First up Wednesday was "Nuit Noire", Belgian surrealist eye-candy (and Belgians know good candy). I can honestly say this movie is beautiful enough that I loved it despite the fact that I have no fucking clue what's going on. The hero is an entomologist, his psychiatrists jams a metal funnel into his head to look at his dreams, which are acted out by puppets. And, of course, the whole movie is a dream (or nightmare). Stunning visuals, and a befuddling collage of symbols about bugs, family, and racism.
Next up was another befuddling, frustrating movie, "The 4th Dimension". I don't know where I heard it was a time-travel movie (it's not in the guide, but afterwards I discovered I wasn't the only person who expected a time travel). It's not a time travel movie, it's a mind travel movie. Jack was a precocious little boy, prone to trying to explain Einstein's theories to his grade school class. Now he's a loner who works repairing antique clocks. In one clock (which the original owners want back), he discovers Einstein's secret manuscript describing his unfinished Unified Field Theory. Then really weird events happen, but my problem is that his understanding of multi-dimensional curved space-time hasn't really progressed from his frustratingly naive grade-school days. I'm sure if I watched it again in a different frame of mind (especially knowing the ending), I'd be able to give it a better chance. But as a physicist and a science/math geek, it was just frustrating. The moments that interested me most also frustrated me most.

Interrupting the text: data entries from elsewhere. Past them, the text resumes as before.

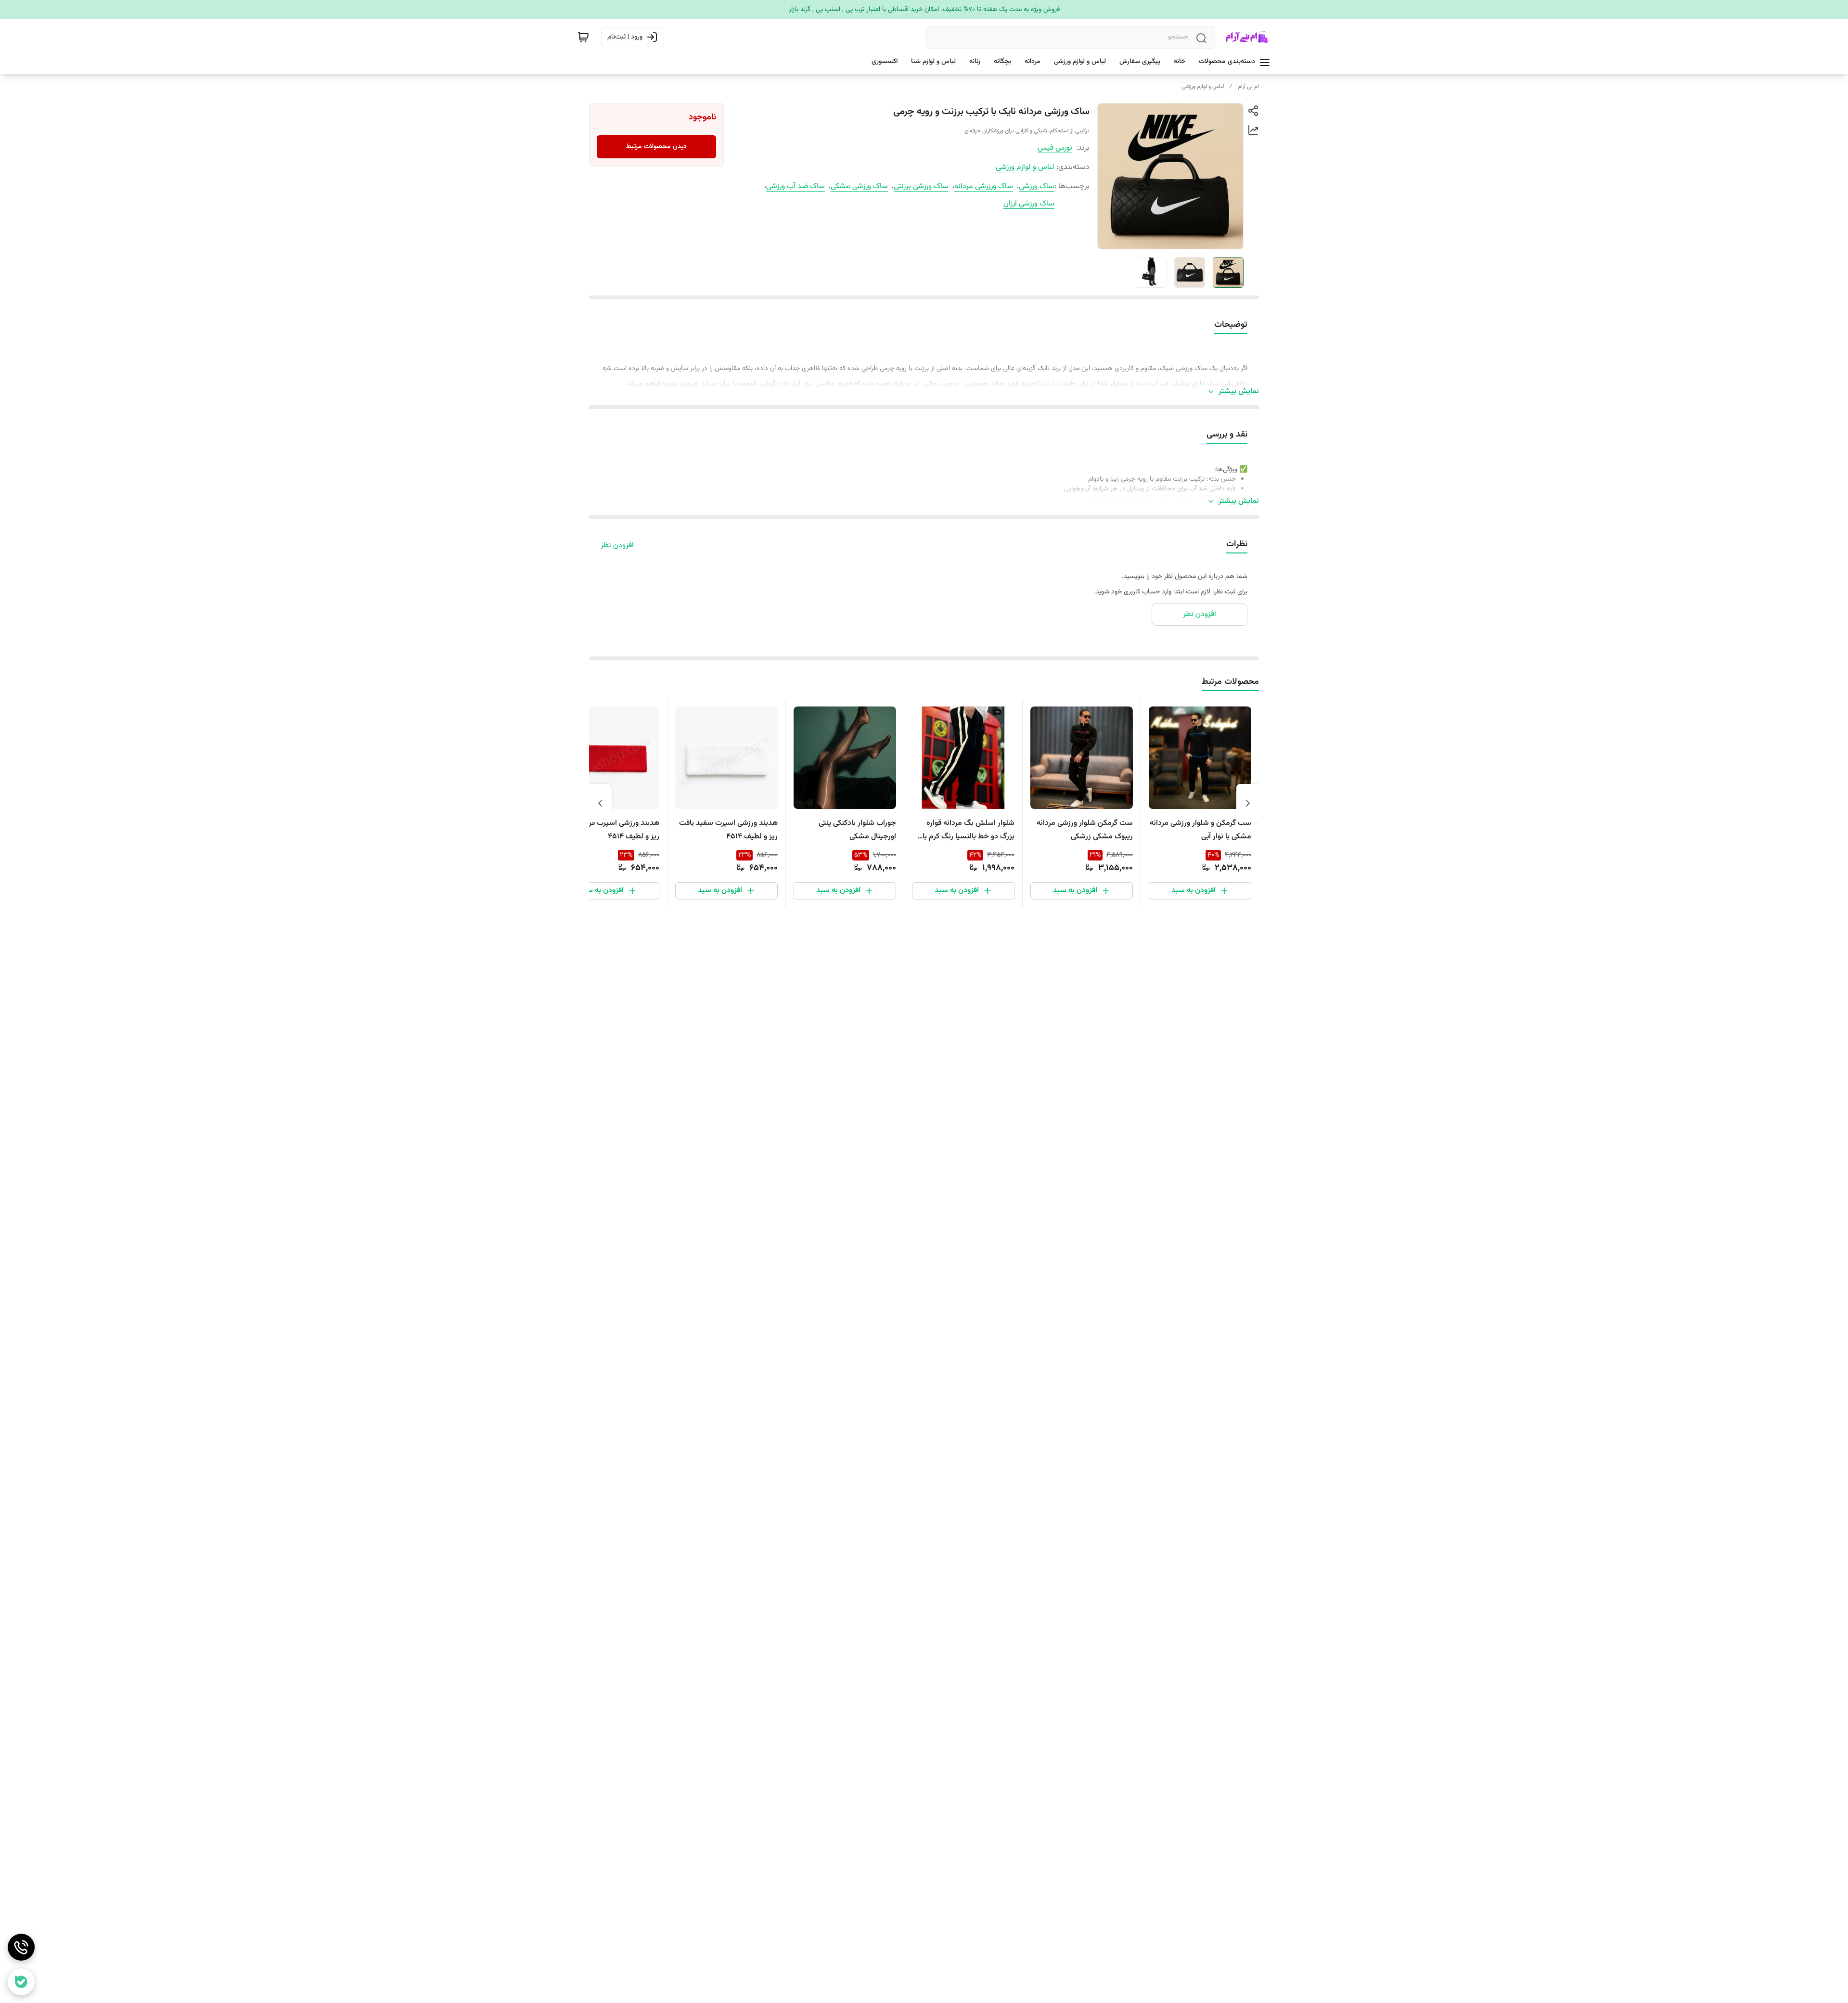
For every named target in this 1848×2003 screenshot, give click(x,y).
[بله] (21, 1981)
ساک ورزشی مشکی (859, 186)
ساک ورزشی (1036, 186)
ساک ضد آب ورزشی (795, 186)
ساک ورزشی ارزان (1028, 204)
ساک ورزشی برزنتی (921, 186)
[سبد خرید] (583, 37)
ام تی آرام (1248, 86)
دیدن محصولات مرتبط (656, 146)
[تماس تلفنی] (21, 1947)
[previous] (1247, 803)
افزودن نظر (617, 546)
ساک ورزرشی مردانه (983, 186)
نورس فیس (1055, 148)
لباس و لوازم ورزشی (1202, 86)
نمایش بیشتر (1239, 392)
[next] (600, 803)
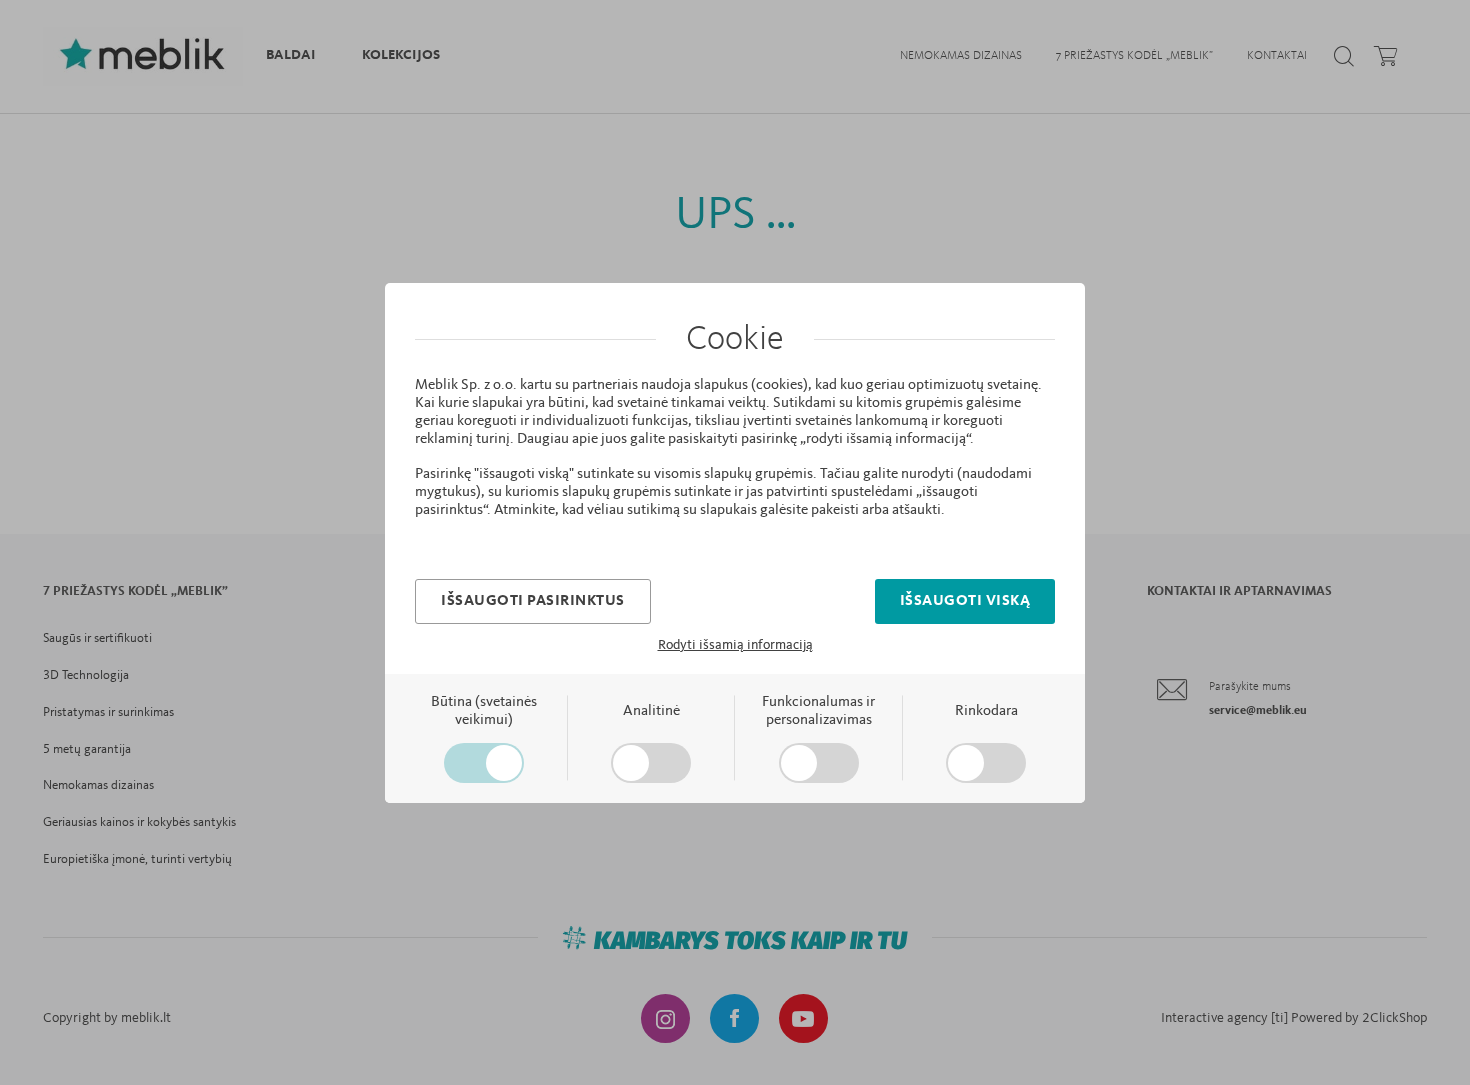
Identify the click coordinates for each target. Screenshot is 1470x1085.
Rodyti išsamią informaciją (735, 645)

And then the night took a complete turn for a wild, insane, high-octane animated Hungarian hip-hop story absurdist comedy based on Romeo and Juliet, "The District!". The title refers to a slummy neighborhood of Budapest where Gypsies, Hungarians, Arabs, Chinese, etc. all live and fight with each other. Richie Lakatos is a school kid with a crush on the daughter of the warring Csorba family, Jules. In a get-rich-quick scheme (if millions of years counts as quick), they build a time machine, go back to the time of dinosaurs, and bury them where the district will someday be so they'll find oil when they return. And that's a small example of the absolutely brilliant ridiculousness that permeates this movie. I just wish it'd be released dubbed into English, because the visuals are so rich and full that it's hard to see everything and read the subtitles. So I'll just have to find this on DVD and watch it over and over again until I've memorized the lines and can just watch the pictures.